▶ [Фрагмент текста]
★ ★ ★ ★
В Москве на Брянском вокзале я сел в плацкартный вагон киевского пассажирского поезда, чтоб сойти, не доезжая Киева, на маленькой станции Алтыновка, откуда на автобусе надо было добираться до Коропа. Лёжа на верхней полке, я всё время думал о детях и больше всего о Кирюше, боясь за то, что его выгонят из училища с таким же позором, как того несчастного курсанта, о котором он мне рассказывал. Перед мысленным взором представлялось, как мой Кирюша стоит перед строем курсантов, как с него срывают погоны и шев­роны, как ему командуют "Из училища вон!". - За что? Он не скрывал того, что его отец был в ссылке, но его могут всё же из­гнать, хотя бы за то, что теперь его отца гонят из института, никуда больше не принимают на работу в Ленинграде. Что же делать? И временами мне казалось, что остается единственный выход - написать письмо Сталину о том, что я ни в чём не был виноват, когда был осуждён, что умоляю не преследовать из-за меня сыновей, и с этим письмом в кармане надо покон­чить с собой, бросившись под поезд. Письмо дойдёт до Сталина, и моих сыновей никто не тронет.

С такими безумными мыслями я и приехал в Короп, и, лишь прожив в нём с Андрюшей две недели, мало-помалу успокоился и пришёл в себя. После Коропа мы с Андрюшей съездили на несколько дней в Киев, посмотрели Лавру и другие киевские достопримечательности, а потом Андрюша уехал в Ленинград, а я в Одес­су, где хотел узнавать насчёт возможностей работы в одесских вузах.
★ ★ ★ ★
▶ [Исходные данные]
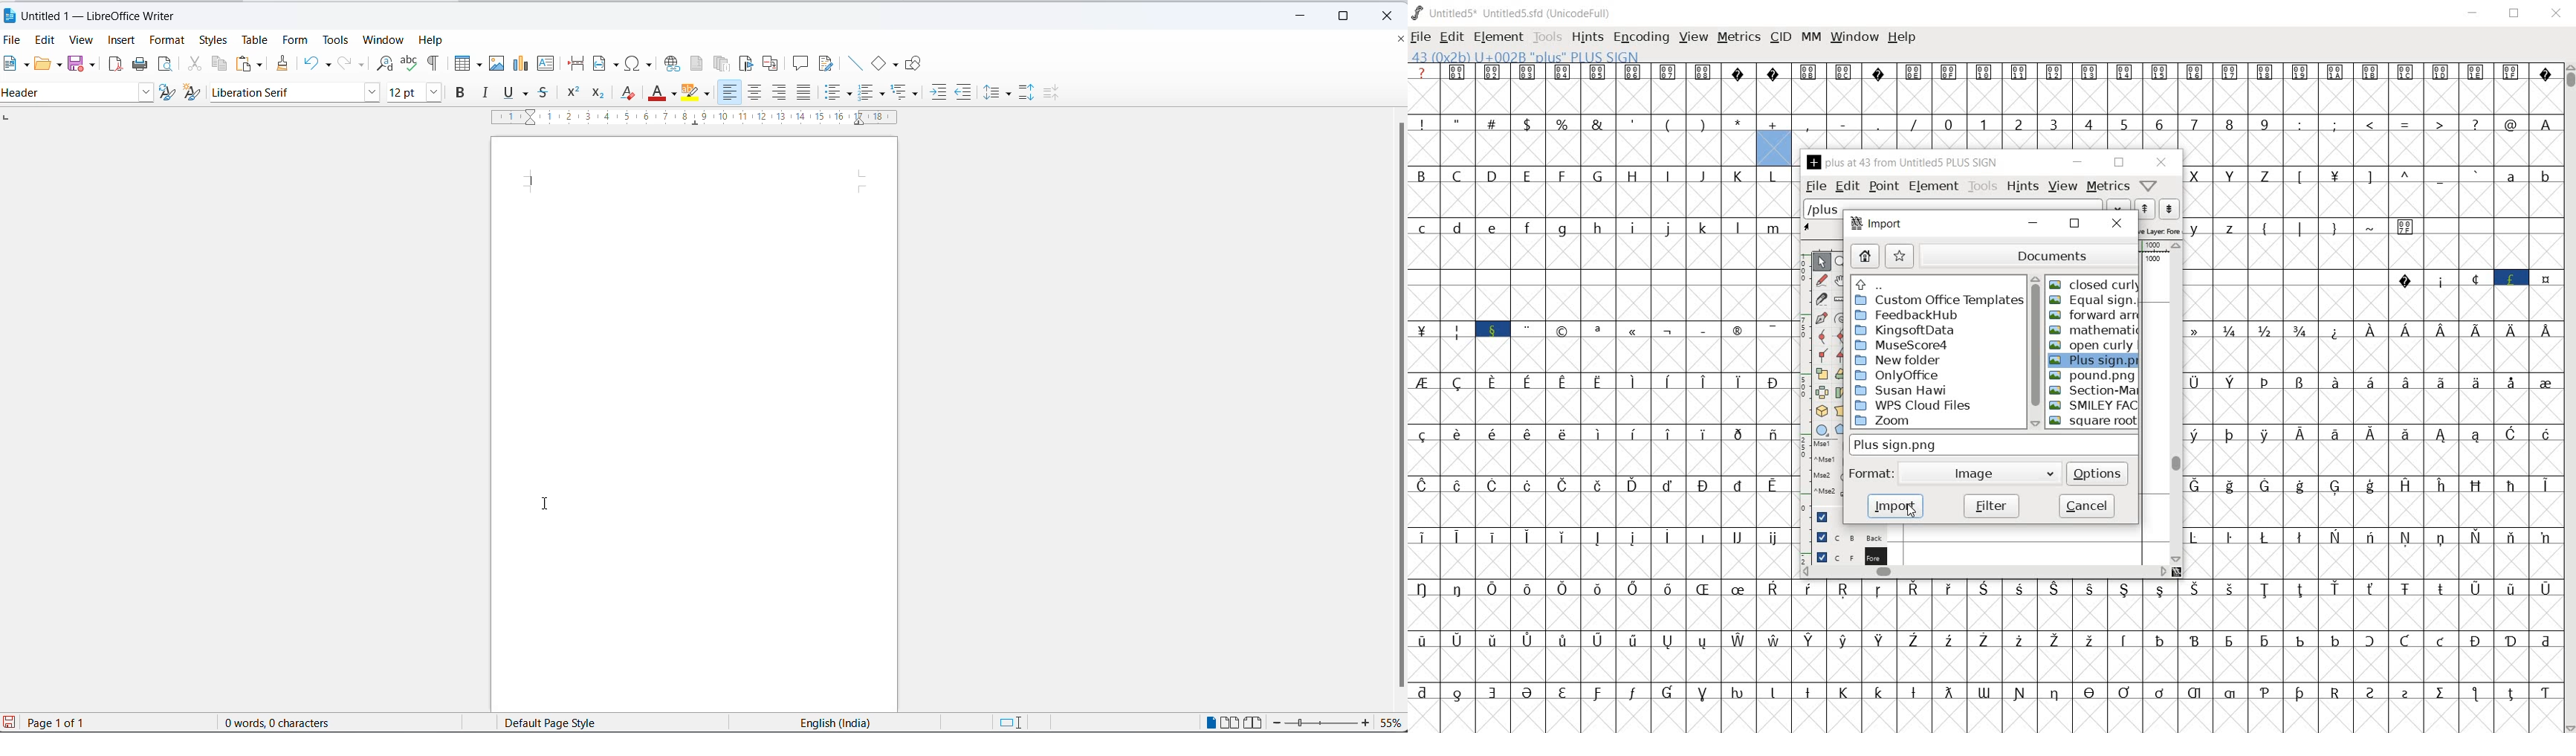  Describe the element at coordinates (243, 63) in the screenshot. I see `paste options` at that location.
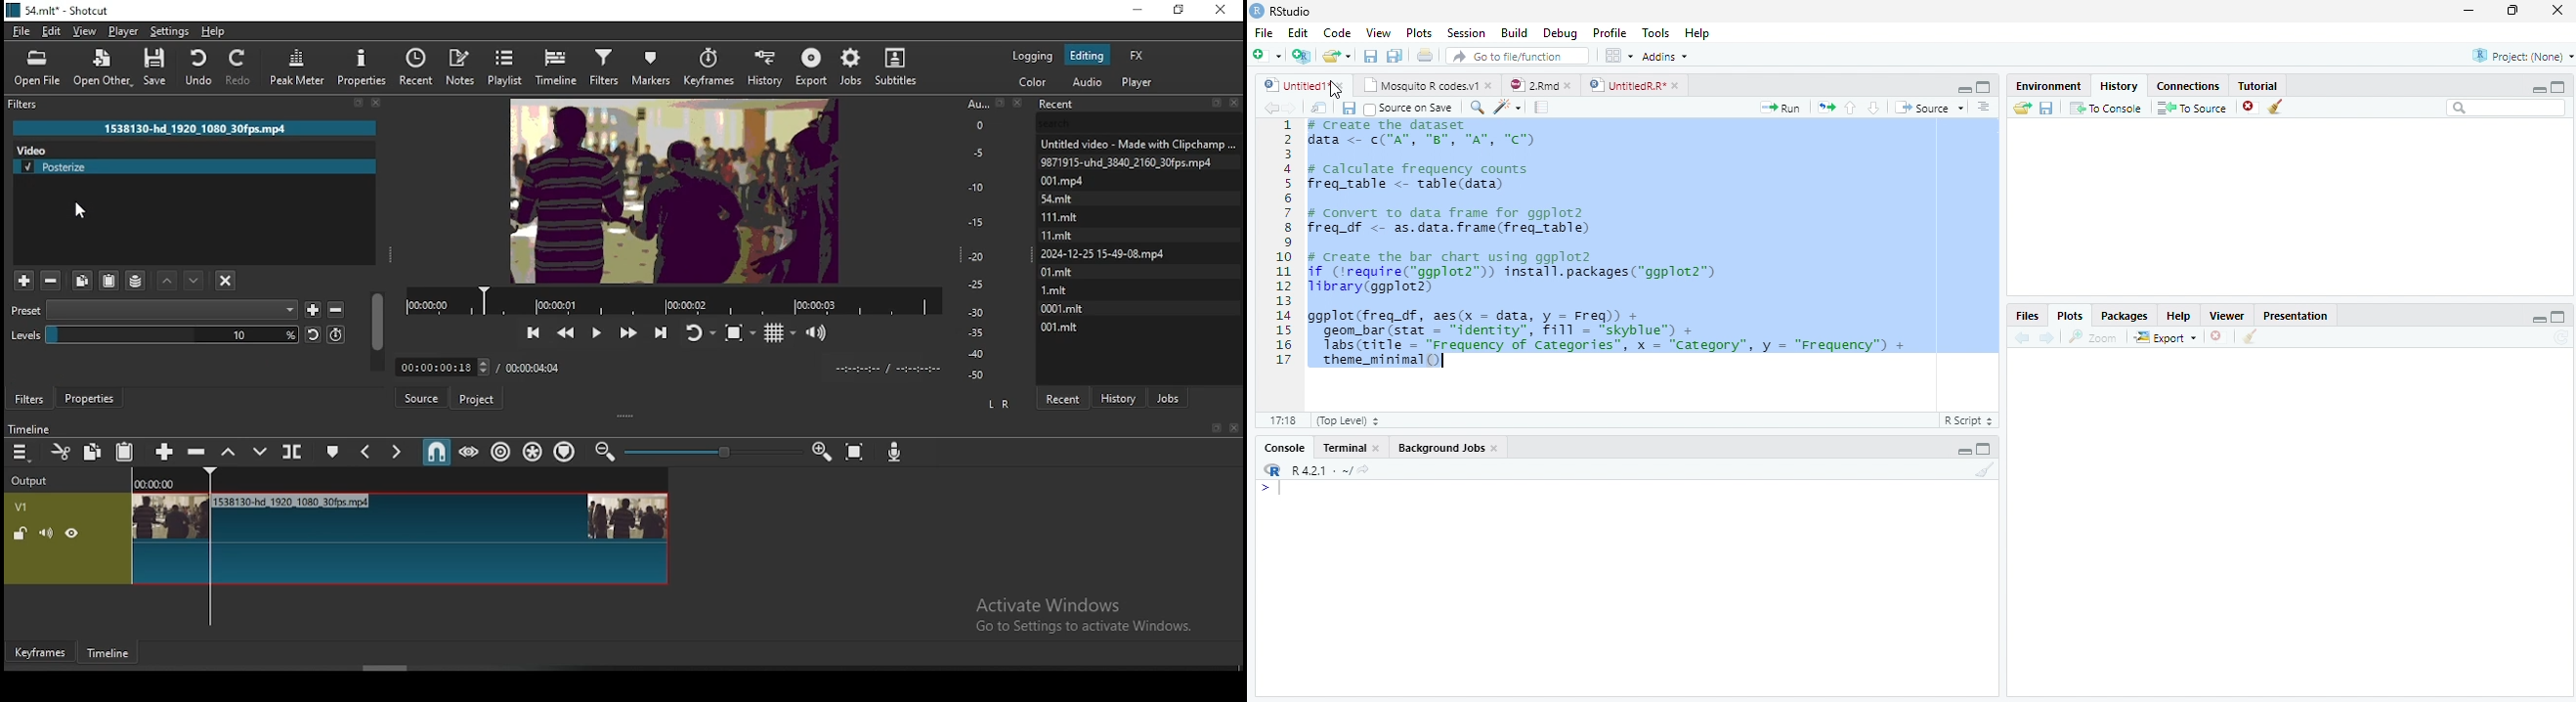 The width and height of the screenshot is (2576, 728). Describe the element at coordinates (2296, 315) in the screenshot. I see `Presentation` at that location.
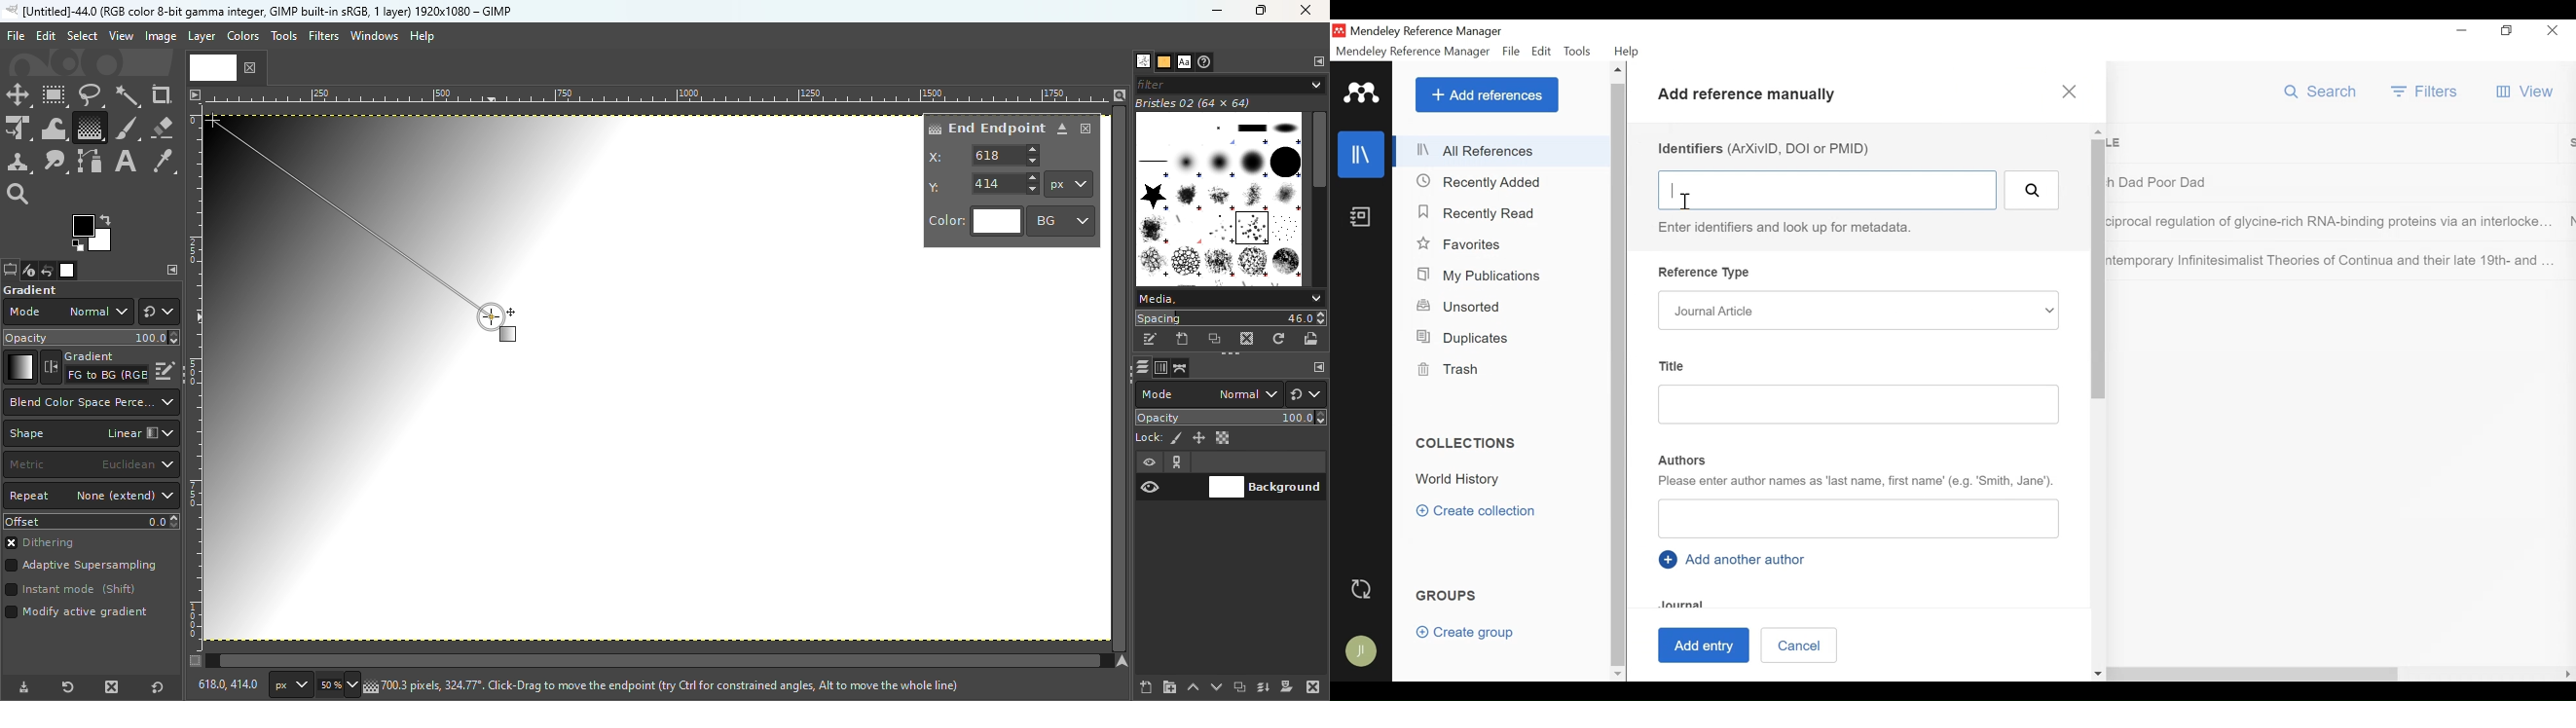  Describe the element at coordinates (324, 36) in the screenshot. I see `Filters` at that location.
★ ★ ★ ★
На какой станции, согласно фрагменту текста о поездке в Короп, нужно было сойти с киевского поезда? Данные представляют собой отдельный материал и с фрагментом текста не связаны.

На маленькой станции Алтыновка, не доезжая Киева.